[Supplied material — start]

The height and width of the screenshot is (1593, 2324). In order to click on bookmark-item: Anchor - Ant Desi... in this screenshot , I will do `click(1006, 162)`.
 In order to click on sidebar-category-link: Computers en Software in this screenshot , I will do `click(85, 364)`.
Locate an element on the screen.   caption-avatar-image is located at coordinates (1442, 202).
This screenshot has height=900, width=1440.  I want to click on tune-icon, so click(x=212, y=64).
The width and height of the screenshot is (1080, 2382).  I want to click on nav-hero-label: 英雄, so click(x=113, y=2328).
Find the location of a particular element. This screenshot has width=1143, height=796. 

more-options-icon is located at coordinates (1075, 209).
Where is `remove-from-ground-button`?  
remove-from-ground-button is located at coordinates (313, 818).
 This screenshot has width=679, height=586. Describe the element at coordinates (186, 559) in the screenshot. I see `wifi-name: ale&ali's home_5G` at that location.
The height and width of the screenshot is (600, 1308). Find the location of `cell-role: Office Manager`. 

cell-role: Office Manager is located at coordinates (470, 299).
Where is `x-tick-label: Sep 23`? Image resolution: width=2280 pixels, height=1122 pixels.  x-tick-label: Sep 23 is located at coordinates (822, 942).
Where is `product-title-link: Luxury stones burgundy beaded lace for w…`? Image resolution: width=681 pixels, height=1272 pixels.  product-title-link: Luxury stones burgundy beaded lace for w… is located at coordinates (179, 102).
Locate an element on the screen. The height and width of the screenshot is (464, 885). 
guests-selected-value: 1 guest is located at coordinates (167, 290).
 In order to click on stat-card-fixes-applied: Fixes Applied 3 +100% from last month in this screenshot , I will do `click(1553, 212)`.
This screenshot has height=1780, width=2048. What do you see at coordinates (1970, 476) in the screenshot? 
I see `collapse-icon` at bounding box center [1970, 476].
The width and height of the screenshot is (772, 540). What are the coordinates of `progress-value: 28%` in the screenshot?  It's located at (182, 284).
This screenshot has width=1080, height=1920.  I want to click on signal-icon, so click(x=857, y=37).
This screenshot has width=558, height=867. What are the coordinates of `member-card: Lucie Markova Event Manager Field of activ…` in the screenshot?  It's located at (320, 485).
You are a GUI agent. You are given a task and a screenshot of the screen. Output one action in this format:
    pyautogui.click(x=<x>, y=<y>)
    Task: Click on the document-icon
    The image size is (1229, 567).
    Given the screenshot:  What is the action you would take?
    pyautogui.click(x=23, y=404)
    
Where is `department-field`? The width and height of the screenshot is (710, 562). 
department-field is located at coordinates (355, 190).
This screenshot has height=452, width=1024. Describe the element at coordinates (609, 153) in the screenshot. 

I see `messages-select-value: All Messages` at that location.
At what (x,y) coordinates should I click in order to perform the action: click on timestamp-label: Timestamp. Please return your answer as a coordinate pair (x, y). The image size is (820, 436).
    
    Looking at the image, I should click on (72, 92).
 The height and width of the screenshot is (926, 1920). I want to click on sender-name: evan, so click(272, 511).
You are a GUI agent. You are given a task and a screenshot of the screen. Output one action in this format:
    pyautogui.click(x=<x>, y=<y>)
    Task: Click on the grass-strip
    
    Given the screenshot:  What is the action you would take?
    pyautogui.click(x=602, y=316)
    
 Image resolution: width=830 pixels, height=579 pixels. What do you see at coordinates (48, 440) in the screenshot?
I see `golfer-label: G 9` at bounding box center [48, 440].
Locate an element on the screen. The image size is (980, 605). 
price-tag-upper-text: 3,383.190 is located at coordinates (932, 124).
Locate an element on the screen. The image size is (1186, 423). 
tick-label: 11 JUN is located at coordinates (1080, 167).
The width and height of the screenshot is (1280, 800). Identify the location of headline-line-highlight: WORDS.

[Supplied material — finish]

(Work order): Copy all of the lines above word for word.

(Output for this task):
The height and width of the screenshot is (1593, 2324). In order to click on bookmark-item: Anchor - Ant Desi... in this screenshot , I will do `click(1006, 162)`.
 In order to click on sidebar-category-link: Computers en Software in this screenshot , I will do `click(85, 364)`.
Locate an element on the screen.   caption-avatar-image is located at coordinates (1442, 202).
This screenshot has height=900, width=1440.  I want to click on tune-icon, so click(x=212, y=64).
The width and height of the screenshot is (1080, 2382).  I want to click on nav-hero-label: 英雄, so click(x=113, y=2328).
Find the location of a particular element. This screenshot has width=1143, height=796. 

more-options-icon is located at coordinates (1075, 209).
Where is `remove-from-ground-button`?  
remove-from-ground-button is located at coordinates (313, 818).
 This screenshot has width=679, height=586. Describe the element at coordinates (186, 559) in the screenshot. I see `wifi-name: ale&ali's home_5G` at that location.
The height and width of the screenshot is (600, 1308). Find the location of `cell-role: Office Manager`. 

cell-role: Office Manager is located at coordinates (470, 299).
Where is `x-tick-label: Sep 23`? Image resolution: width=2280 pixels, height=1122 pixels.  x-tick-label: Sep 23 is located at coordinates (822, 942).
Where is `product-title-link: Luxury stones burgundy beaded lace for w…`? Image resolution: width=681 pixels, height=1272 pixels.  product-title-link: Luxury stones burgundy beaded lace for w… is located at coordinates (179, 102).
Locate an element on the screen. The height and width of the screenshot is (464, 885). 
guests-selected-value: 1 guest is located at coordinates (167, 290).
 In order to click on stat-card-fixes-applied: Fixes Applied 3 +100% from last month in this screenshot , I will do `click(1553, 212)`.
This screenshot has height=1780, width=2048. What do you see at coordinates (1970, 476) in the screenshot? 
I see `collapse-icon` at bounding box center [1970, 476].
The width and height of the screenshot is (772, 540). What are the coordinates of `progress-value: 28%` in the screenshot?  It's located at (182, 284).
This screenshot has width=1080, height=1920.  I want to click on signal-icon, so click(x=857, y=37).
This screenshot has width=558, height=867. What are the coordinates of `member-card: Lucie Markova Event Manager Field of activ…` in the screenshot?  It's located at (320, 485).
You are a GUI agent. You are given a task and a screenshot of the screen. Output one action in this format:
    pyautogui.click(x=<x>, y=<y>)
    Task: Click on the document-icon
    The image size is (1229, 567).
    Given the screenshot:  What is the action you would take?
    pyautogui.click(x=23, y=404)
    
Where is `department-field`? The width and height of the screenshot is (710, 562). 
department-field is located at coordinates (355, 190).
This screenshot has height=452, width=1024. Describe the element at coordinates (609, 153) in the screenshot. 

I see `messages-select-value: All Messages` at that location.
At what (x,y) coordinates should I click in order to perform the action: click on timestamp-label: Timestamp. Please return your answer as a coordinate pair (x, y). The image size is (820, 436).
    
    Looking at the image, I should click on (72, 92).
 The height and width of the screenshot is (926, 1920). I want to click on sender-name: evan, so click(272, 511).
You are a GUI agent. You are given a task and a screenshot of the screen. Output one action in this format:
    pyautogui.click(x=<x>, y=<y>)
    Task: Click on the grass-strip
    
    Given the screenshot:  What is the action you would take?
    pyautogui.click(x=602, y=316)
    
 Image resolution: width=830 pixels, height=579 pixels. What do you see at coordinates (48, 440) in the screenshot?
I see `golfer-label: G 9` at bounding box center [48, 440].
Locate an element on the screen. The image size is (980, 605). 
price-tag-upper-text: 3,383.190 is located at coordinates (932, 124).
Locate an element on the screen. The image size is (1186, 423). 
tick-label: 11 JUN is located at coordinates (1080, 167).
The width and height of the screenshot is (1280, 800). Identify the location of headline-line-highlight: WORDS.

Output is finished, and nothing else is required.